Facebook Post by Rabbi Perlin in the Time of Coronavirus (5/14/2020)

Thursday Post 5.14.20:  I Will. I Won’t. I Can’t.

by Rabbi Amy R. Perlin, D.D.

For years, as people came into my office for counseling, we often focused on how language represented their state of mind and their feelings.  Using the phrases “I will” or “I won’t” are conscious decisions that come from a perceived choice of action.  You feel empowered to make a binary choice between two alternatives.

We entered a different discussion when a congregant said, “Rabbi, I can’t.”  “I can’t” entails a different set of emotions and reasoning.  When we say, “I can’t,” we are either describing a physical or emotional impossibility, or we are choosing to opt-out completely.  “I can’t eat corn,” for me, is not a choice.  I am literally incapable of digesting corn and the pain that results if I try is truly unbearable.  When an asthmatic says that she can’t breathe, that is a true statement with dire consequences.  In the case of phobias or some emotional or psychological issues, the phrase, “I can’t,” describes a complete inability to engage, cope, or undertake an action or an idea.  I have seen how this can be paralyzing, heartbreaking, and at times, life threatening.

As some of the world begins to open up, we will all be faced with many choices.  As our governments fail us in leadership and guidance, either by abrogating their responsibility, or assuming that someone else will take responsibility, or worse – by relying on the public’s good judgment, we will confront a multitude of daily life decisions that will impact how we go on with our lives during a pandemic that has no hope of mitigating any time soon. In each case, we may respond with one of the choices above.  Some will. Some won’t. But, what about those who can’t?  They will have fewer choices and a much more restricted existence, especially those who are more vulnerable to the virus that will live among us and infect more of us, as we leave self-isolation.

Will you wear a mask?  In Virginia, mask wearing is still optional in Phase 1, which I think is unacceptable. I was thrilled to see that the mayor of Los Angeles has taken this choice away from the public by mandating that everyone who leaves the house will wear a mask.  Emerging science of droplets and the contagion from speech, singing, and those exercising (especially runners) is more compelling than any excuses anyone could provide to the contrary.

Will you travel on public transportation?  Go on an airplane?

Will you go to a restaurant?
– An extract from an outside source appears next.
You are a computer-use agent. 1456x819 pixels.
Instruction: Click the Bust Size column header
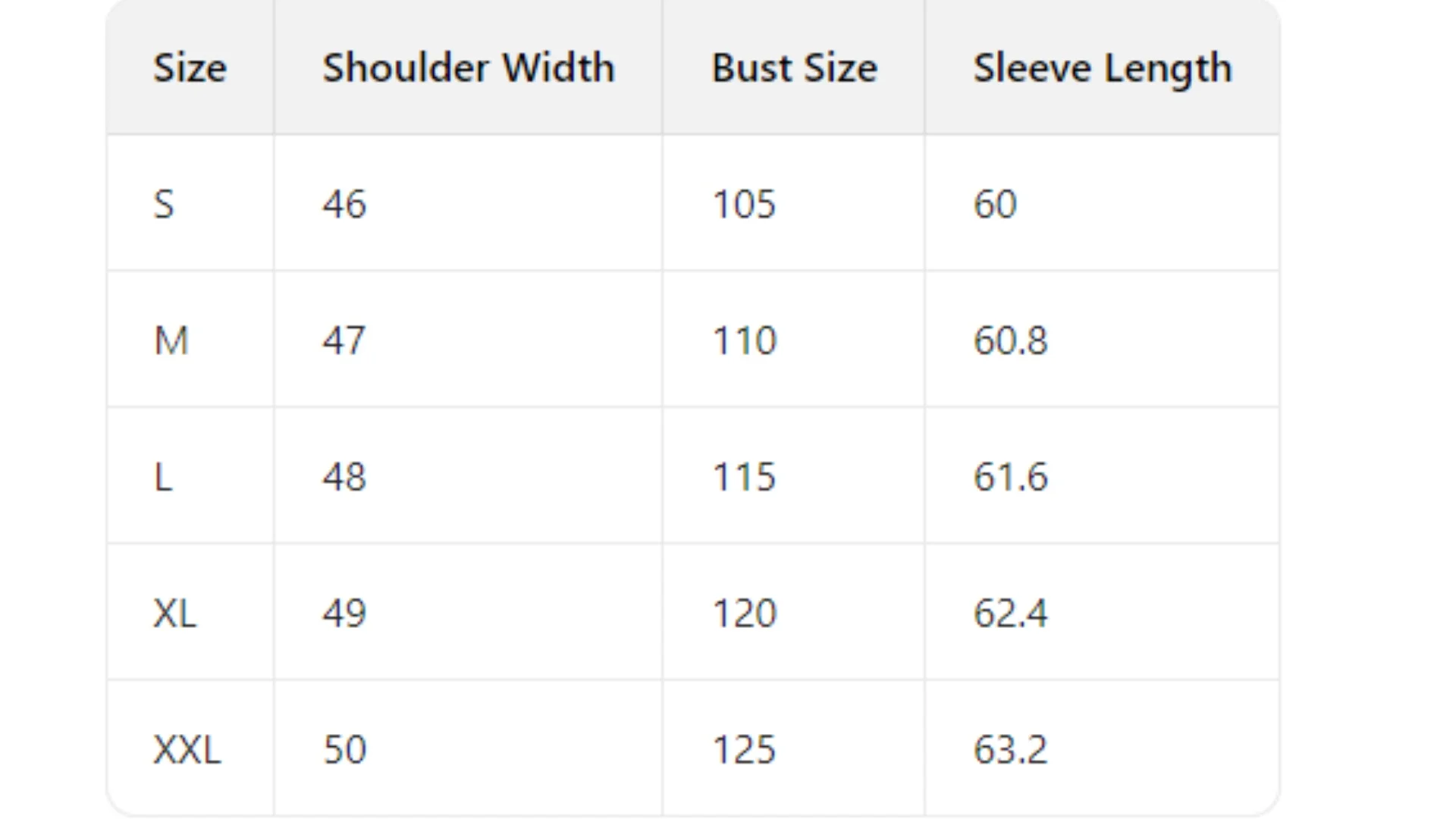(x=794, y=68)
Will you socialize with people who go to restaurants?

Will you go to a beach where people ignore social distancing?

Will you shop in stores as you once did?

Will you go to a house of worship, even if social distancing is enforced in the sanctuary?

Will you use a public rest room?

Will you feel safe going to a doctor’s office? The emergency room?  A hospital?  A nursing home?
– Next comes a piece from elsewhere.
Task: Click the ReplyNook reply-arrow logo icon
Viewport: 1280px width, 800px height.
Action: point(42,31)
Will you judge others who make choices that endanger the public?  Your family?  Will you speak out to their faces?  Will you fear those who are openly breaking the law, or the public trust, on matters of public health?
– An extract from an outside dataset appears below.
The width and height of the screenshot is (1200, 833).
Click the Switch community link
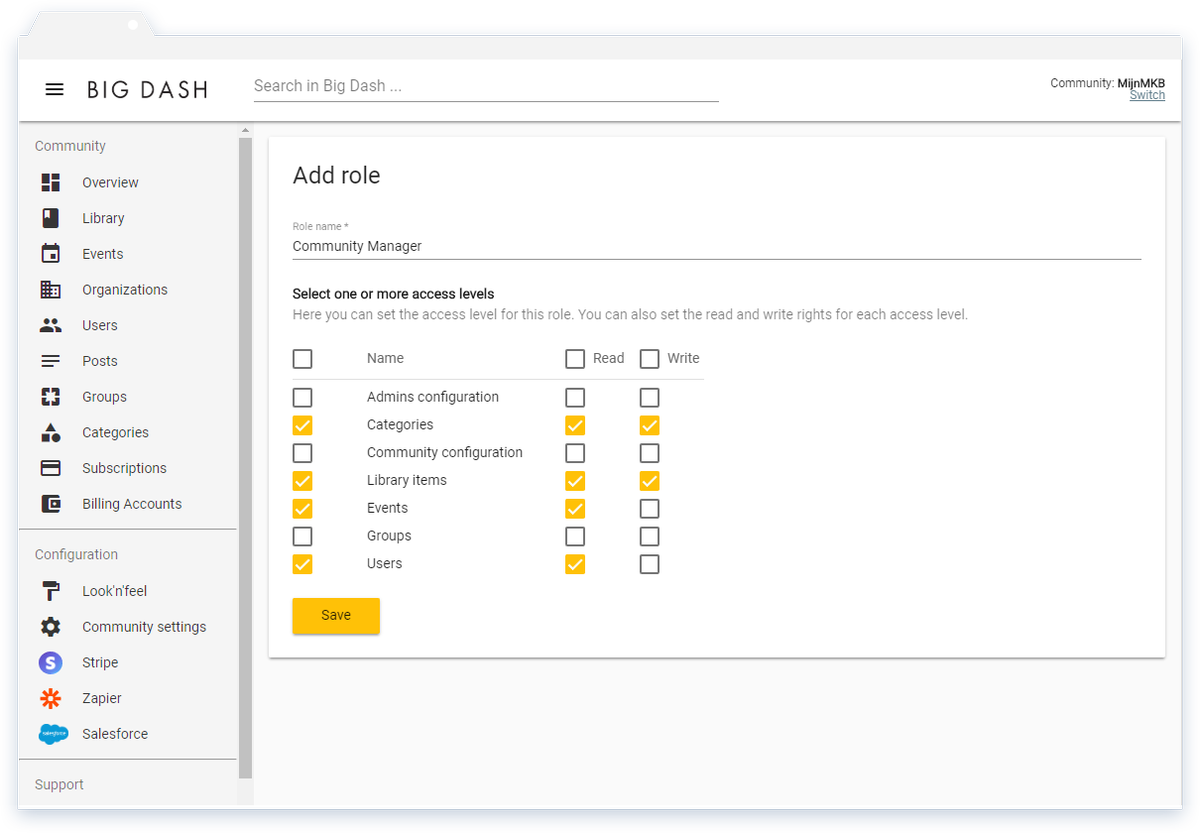tap(1147, 94)
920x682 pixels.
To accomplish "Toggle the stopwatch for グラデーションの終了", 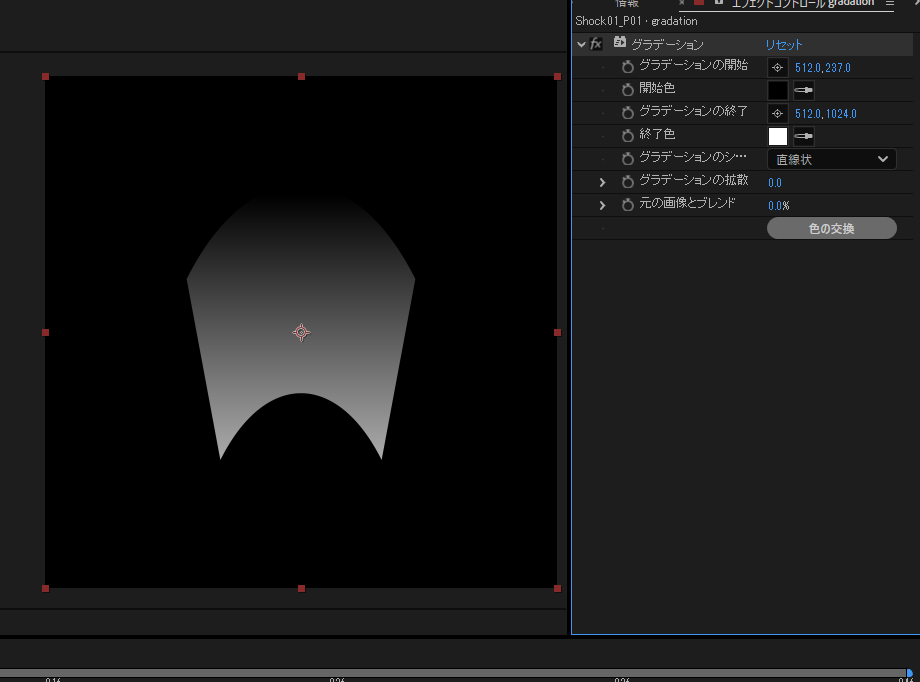I will click(x=628, y=113).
What will you do? What won’t you do? What can’t you do?  These are the questions greeting me when I read the newspaper each morning and haunting me in my dreams each night.  And I do understand that for economic reasons, there are many who can’t not go forward with what they must do to survive, or to help others survive.  And my heart breaks for those who have no choices at all.

I pray that I will get through this, and that you will, as well.  I won’t be going back to life as normal for the rest of 2020, and probably for longer than that.  I won’t be getting on an airplane, or going to a restaurant, or a house of worship any time in the foreseeable future.  And I probably won’t be socializing with anyone who does.  For now, I want to make rational, reasonable choices of what I will or won’t do, even if that limits certain relationships and certain activities.  For now, in isolation, I can think about what I will and won’t do as the world opens back up.  Getting me out the door will be a story for another day.